PROVIDED PASSAGE
########################################
Repressilator model

class pints.toy.RepressilatorModel(y0=None)

The “Repressilator” model describes oscillations in a network of proteins that suppress their own creation [1], [2].

The formulation used here is taken from [3] and analysed in [4]. It has three protein states (\(p_i\)), each encoded by mRNA (\(m_i\)). Once expressed, they suppress each other:

\[ \begin{align}\begin{aligned}\dot{m_0} = -m_0 + \frac{\alpha}{1 + p_2^n} + \alpha_0\\\dot{m_1} = -m_1 + \frac{\alpha}{1 + p_0^n} + \alpha_0\\\dot{m_2} = -m_2 + \frac{\alpha}{1 + p_1^n} + \alpha_0\\\dot{p_0} = -\beta (p_0 - m_0)\\\dot{p_1} = -\beta (p_1 - m_1)\\\dot{p_2} = -\beta (p_2 - m_2)\end{aligned}\end{align} \]

With parameters alpha_0, alpha, beta, and n.

Only the mRNA states are visible as output.

Extends pints.ForwardModel, pints.toy.ToyModel.

Parameters:

y0 – The system’s initial state, must have 6 entries all >=0.
########################################
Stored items
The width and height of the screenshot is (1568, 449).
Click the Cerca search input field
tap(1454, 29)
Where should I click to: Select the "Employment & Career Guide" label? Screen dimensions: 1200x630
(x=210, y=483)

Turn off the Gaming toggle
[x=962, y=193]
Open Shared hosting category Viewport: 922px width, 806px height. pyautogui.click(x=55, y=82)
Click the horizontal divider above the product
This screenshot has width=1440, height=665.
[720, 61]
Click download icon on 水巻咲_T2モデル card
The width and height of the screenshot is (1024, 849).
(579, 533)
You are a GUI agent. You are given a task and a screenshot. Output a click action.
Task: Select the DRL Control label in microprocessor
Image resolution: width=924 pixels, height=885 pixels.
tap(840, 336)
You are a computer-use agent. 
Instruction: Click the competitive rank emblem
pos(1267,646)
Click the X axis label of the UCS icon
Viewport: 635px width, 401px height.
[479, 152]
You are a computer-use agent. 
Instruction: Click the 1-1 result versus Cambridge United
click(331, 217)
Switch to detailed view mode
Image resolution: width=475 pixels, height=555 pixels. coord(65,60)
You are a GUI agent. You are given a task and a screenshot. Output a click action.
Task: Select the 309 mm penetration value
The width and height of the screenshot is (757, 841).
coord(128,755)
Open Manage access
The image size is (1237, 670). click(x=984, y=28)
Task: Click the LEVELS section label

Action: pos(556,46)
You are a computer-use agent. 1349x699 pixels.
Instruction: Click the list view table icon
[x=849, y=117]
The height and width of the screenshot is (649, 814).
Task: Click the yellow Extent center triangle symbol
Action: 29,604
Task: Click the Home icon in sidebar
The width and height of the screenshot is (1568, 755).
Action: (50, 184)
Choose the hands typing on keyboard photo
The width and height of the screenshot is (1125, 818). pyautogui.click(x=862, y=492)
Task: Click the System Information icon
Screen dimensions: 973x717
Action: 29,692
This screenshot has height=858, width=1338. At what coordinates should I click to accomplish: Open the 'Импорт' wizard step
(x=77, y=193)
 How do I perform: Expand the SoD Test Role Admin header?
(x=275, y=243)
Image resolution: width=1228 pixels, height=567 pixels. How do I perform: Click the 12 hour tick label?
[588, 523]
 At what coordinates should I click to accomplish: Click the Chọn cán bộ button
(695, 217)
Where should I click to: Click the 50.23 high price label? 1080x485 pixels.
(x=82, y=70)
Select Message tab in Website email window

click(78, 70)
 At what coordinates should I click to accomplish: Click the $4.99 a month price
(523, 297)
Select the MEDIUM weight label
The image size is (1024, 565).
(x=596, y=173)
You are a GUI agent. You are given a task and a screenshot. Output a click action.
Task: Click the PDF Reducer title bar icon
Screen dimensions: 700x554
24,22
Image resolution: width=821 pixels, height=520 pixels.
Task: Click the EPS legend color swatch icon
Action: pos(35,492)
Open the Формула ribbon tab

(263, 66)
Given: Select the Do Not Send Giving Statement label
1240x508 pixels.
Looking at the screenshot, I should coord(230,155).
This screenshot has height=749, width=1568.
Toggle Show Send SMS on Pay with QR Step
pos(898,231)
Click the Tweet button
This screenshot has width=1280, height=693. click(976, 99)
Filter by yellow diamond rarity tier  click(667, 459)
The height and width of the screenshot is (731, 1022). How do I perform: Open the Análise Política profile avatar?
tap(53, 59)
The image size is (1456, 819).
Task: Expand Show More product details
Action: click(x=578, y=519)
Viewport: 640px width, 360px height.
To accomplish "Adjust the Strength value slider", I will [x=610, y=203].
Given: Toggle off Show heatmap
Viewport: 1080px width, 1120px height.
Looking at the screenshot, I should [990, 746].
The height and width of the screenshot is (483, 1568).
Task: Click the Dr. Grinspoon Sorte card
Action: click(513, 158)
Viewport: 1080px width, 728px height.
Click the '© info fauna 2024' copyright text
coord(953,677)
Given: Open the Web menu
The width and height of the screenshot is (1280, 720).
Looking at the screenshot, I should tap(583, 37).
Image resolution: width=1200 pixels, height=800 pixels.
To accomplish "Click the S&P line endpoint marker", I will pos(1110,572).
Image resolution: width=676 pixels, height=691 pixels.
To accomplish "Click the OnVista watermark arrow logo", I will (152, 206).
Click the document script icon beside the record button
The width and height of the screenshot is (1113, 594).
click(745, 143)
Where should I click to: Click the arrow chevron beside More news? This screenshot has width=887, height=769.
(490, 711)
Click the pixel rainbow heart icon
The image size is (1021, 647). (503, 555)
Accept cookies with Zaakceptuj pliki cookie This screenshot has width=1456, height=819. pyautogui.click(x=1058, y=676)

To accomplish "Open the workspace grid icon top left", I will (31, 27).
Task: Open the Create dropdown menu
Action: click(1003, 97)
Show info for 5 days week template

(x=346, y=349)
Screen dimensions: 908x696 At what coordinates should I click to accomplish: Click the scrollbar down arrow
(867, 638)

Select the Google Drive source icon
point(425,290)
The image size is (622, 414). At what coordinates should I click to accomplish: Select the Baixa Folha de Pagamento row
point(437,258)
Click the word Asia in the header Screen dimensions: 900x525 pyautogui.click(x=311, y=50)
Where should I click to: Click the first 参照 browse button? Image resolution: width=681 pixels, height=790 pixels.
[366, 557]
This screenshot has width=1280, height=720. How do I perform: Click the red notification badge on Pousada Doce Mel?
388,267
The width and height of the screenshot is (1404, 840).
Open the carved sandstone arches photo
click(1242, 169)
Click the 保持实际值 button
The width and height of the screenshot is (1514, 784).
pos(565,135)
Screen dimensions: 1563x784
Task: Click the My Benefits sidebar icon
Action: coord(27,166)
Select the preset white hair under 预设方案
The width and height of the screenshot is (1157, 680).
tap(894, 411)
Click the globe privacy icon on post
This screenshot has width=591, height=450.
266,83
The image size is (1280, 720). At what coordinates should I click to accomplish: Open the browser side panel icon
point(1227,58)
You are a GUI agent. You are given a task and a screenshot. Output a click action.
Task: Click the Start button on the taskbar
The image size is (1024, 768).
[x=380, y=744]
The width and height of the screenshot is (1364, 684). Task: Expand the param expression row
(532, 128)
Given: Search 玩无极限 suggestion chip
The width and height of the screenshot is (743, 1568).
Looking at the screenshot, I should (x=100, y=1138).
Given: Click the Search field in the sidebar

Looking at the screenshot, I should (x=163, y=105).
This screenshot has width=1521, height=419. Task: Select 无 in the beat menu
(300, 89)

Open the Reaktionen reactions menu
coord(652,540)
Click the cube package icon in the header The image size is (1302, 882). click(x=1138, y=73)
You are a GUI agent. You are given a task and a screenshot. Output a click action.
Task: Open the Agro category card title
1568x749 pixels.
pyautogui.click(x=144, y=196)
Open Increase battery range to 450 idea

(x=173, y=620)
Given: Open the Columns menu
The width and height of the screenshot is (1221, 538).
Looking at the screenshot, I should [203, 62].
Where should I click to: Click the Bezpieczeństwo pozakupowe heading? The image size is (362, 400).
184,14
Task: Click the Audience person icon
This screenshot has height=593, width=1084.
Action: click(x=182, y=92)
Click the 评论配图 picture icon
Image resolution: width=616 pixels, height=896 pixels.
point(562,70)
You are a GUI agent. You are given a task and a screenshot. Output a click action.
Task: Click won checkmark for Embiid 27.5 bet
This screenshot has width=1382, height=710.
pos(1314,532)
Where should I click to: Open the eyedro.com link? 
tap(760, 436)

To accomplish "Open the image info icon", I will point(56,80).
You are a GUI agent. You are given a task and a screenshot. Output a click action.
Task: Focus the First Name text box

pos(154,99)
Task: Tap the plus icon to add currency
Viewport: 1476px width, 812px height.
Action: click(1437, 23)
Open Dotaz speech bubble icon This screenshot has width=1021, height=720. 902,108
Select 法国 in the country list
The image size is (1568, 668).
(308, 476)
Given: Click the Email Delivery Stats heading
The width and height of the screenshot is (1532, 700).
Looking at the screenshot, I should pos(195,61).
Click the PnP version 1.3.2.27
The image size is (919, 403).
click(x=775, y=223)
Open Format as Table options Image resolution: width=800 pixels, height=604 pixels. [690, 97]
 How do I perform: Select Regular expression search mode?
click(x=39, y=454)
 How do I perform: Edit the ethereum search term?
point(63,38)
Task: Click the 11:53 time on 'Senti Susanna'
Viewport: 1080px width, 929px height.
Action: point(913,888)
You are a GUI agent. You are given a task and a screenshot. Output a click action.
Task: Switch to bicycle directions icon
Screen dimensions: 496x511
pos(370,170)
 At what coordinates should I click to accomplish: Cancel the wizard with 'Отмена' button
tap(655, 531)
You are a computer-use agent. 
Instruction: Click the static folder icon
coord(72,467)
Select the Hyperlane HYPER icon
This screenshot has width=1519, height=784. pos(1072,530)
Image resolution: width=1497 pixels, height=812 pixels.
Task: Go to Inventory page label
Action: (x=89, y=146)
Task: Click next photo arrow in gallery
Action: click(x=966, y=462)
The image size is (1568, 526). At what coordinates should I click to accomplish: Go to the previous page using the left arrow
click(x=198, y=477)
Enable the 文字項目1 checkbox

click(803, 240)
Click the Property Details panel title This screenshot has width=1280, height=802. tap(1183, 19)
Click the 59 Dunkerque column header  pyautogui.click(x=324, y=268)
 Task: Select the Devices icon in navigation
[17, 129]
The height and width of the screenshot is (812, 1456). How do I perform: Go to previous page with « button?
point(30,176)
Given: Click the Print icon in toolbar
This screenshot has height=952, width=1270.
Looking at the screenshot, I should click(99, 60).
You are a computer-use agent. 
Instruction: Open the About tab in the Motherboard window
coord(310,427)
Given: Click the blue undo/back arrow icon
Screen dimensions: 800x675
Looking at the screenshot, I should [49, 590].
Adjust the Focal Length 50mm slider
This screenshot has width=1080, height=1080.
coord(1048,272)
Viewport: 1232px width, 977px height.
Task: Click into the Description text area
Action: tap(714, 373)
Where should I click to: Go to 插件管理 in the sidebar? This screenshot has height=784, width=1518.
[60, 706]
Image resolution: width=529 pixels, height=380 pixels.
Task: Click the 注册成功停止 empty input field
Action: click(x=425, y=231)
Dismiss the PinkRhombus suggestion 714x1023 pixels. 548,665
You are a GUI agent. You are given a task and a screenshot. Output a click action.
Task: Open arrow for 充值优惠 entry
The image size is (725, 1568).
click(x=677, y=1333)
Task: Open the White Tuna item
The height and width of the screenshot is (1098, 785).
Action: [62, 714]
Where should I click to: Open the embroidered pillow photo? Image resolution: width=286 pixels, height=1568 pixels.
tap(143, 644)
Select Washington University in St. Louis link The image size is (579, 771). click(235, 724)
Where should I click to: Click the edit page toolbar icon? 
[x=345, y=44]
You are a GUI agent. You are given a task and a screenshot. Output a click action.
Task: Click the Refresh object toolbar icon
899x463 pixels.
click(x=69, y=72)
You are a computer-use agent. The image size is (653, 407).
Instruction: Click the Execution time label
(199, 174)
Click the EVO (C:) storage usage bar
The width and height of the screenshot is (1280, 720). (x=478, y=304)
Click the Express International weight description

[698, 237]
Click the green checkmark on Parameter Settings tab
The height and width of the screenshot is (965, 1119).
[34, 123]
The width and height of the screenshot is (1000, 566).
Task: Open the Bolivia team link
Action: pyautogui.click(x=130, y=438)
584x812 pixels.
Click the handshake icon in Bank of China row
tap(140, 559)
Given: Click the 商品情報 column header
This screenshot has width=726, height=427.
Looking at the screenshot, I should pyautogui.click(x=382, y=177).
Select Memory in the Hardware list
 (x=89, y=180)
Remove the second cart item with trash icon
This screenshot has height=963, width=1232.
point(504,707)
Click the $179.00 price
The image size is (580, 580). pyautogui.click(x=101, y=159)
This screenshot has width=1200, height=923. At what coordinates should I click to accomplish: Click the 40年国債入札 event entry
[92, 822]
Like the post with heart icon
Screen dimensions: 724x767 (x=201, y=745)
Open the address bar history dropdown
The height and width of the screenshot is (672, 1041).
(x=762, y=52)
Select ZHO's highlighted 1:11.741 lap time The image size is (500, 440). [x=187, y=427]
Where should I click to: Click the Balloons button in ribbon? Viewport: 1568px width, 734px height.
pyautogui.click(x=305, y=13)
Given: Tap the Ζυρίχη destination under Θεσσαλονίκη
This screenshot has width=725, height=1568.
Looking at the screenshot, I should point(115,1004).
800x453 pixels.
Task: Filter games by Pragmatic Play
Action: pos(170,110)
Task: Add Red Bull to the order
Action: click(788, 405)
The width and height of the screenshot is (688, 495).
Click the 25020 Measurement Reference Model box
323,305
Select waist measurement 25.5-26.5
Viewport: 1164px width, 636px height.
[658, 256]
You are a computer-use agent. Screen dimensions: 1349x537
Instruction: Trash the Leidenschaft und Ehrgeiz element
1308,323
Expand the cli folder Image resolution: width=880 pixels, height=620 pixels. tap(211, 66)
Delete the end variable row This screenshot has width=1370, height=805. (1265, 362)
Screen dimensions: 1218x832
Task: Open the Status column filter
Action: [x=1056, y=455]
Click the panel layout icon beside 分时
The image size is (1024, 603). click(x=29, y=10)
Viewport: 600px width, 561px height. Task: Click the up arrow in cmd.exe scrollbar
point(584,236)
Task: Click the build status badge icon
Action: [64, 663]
########################################
LIST OF TASKS
a: Answer these questions from the Repressilator model page:
(i) How many protein states does the formulation have?
(ii) Which states are visible as output?
(iii) How many entries must y0 have?
b: Does each statement agree with the Repressilator model page? Answer yes or no, quoting the deciding words.
(i) The formulation used is taken from [4].
(ii) The model extends pints.ForwardModel.
(iii) Both the mRNA and protein states are visible as output.
c: Resume the Repressilator model page from where it stops.

ANSWERS FOR THE EXERCISE
a:
(i) Three.
(ii) Only the mRNA states.
(iii) 6 entries, all >=0.

b:
(i) No: "The formulation used here is taken from [3] and analysed in [4]."
(ii) Yes: "Extends pints.ForwardModel, pints.toy.ToyModel."
(iii) No: "Only the mRNA states are visible as output."

c:
References

[1]

A Synthetic Oscillatory Network of Transcriptional Regulators. Elowitz, Leibler (2000) Nature. https://doi.org/10.1038/35002125

[2]

https://en.wikipedia.org/wiki/Repressilator

[3]

Dynamic models in biology. Ellner, Guckenheimer (2006) Princeton University Press

[4]

Approximate Bayesian computation scheme for parameter inference and model selection in dynamical systems. Toni, Welch, Strelkowa, Ipsen, Stumpf (2009) J. R. Soc. Interface. https://doi.org/10.1098/rsif.2008.0172

n_outputs()

See pints.ForwardModel.n_outputs().

n_parameters()

See pints.ForwardModel.n_parameters().

simulate(parameters, times)

See pints.ForwardModel.simulate().

suggested_parameters()

See pints.toy.ToyModel.suggested_parameters().

suggested_times()

See pints.toy.ToyModel.suggested_times().